A capital loss is the loss that can result when a capital asset is sold or exchanged for less than its tax basis.

A capital loss is the loss that results when the amount realized from selling or exchanging a capital asset is less than the asset’s basis. In plain language, it is the downside counterpart to a Capital Gain: the sale produces a reportable tax loss instead of taxable profit.

Why It Matters

Capital loss matters because taxpayers often think only about gains when they hear “capital gains tax.” But the sale side of the code also includes losses, netting rules, and deduction limits. A reader who does not understand capital losses can misread both a broker statement and the finished return.

It also matters because not every economic loss is deductible in the same way. Capital losses are generally netted against capital gains, and on many individual returns only a limited amount of net capital loss can offset other income in the current year. Losses on personal-use property are usually not deductible at all.

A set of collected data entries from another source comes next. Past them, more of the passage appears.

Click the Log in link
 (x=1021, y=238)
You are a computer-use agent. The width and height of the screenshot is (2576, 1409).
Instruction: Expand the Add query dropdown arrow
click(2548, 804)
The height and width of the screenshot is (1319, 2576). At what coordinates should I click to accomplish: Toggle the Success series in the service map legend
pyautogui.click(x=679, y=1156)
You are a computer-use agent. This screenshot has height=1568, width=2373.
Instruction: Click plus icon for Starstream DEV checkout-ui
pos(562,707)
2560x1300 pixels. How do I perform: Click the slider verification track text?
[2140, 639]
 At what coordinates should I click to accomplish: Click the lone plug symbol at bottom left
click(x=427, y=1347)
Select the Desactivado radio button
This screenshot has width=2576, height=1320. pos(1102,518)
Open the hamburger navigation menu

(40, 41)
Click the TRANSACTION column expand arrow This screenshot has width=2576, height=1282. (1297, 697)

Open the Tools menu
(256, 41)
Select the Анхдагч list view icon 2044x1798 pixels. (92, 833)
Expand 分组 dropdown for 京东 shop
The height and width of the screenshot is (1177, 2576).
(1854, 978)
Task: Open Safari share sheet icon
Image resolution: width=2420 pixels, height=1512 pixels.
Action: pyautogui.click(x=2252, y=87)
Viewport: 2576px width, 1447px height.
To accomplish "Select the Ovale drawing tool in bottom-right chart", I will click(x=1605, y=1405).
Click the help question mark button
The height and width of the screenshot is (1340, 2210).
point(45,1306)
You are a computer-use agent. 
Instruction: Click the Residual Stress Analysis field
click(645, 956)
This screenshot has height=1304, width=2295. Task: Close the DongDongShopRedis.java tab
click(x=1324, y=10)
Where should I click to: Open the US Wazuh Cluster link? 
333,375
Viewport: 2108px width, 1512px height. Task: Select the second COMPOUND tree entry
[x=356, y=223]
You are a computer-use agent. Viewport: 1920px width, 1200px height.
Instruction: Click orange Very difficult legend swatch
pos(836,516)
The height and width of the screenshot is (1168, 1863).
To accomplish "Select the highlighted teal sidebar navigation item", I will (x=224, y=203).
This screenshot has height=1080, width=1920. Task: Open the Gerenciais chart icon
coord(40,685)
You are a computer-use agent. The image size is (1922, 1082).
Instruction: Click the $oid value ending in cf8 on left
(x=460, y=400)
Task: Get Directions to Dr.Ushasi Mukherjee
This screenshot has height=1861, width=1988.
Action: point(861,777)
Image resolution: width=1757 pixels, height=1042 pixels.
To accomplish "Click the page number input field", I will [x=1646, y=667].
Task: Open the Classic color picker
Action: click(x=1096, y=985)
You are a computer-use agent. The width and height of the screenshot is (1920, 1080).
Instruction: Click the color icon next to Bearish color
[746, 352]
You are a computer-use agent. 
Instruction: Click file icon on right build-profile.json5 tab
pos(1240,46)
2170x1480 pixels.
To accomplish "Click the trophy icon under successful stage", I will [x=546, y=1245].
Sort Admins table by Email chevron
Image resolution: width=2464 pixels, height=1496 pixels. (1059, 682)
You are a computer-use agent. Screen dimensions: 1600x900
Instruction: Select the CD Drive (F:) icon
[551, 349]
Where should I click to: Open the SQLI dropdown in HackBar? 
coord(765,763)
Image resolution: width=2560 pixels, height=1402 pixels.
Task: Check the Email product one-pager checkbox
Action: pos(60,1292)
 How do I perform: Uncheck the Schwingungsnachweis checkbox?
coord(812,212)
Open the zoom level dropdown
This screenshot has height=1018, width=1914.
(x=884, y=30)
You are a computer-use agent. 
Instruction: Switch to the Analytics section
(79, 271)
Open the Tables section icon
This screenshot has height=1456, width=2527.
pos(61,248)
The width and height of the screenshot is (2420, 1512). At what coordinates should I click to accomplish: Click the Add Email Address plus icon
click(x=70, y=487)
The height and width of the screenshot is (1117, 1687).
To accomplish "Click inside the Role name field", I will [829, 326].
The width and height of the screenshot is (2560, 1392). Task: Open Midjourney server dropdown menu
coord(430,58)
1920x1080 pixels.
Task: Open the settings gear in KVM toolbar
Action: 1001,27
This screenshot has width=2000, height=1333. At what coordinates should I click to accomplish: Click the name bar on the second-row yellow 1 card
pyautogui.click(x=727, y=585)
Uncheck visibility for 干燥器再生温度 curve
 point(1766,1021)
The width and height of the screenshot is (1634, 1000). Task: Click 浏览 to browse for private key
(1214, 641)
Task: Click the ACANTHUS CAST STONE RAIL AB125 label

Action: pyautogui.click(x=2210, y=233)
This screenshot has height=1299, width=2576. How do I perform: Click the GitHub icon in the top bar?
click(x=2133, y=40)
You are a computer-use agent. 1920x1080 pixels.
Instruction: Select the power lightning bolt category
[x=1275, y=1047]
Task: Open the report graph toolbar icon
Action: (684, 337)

Where It Appears in a Real Tax Workflow

Capital loss appears when a taxpayer reports the sale of stock, fund shares, or other capital assets on the annual Tax Return. The taxpayer compares the amount realized with basis, reports the transaction through Schedule D and related capital-sale reporting, and then sees how the loss interacts with other gains or prior carryovers.

Practical Example

A taxpayer buys shares for $3,000 and later sells them for net proceeds of $2,200. If no special adjustment applies, the $800 difference is a capital loss. That loss enters the capital-gain-and-loss reporting process for the year rather than being treated like a wage deduction.

Common Misunderstandings and Close Contrasts

Capital loss is not the same as an ordinary business expense. It belongs to the asset-sale context, not the current business-expense context.

It is also different from a drop in market value with no sale. Until there is a sale or other recognition event, an unrealized decline is not a capital loss on the return.

It is also different from a Wash Sale Rule issue, which focuses on when a loss may not be recognized in the usual way.

Knowledge Check

  1. What creates a capital loss? It arises when the amount realized from a sale is less than the asset’s basis.
  2. Which schedule often carries this reporting on an individual return? Schedule D.
  3. Which nearby rule can affect whether a loss is recognized in the usual way? Wash Sale Rule.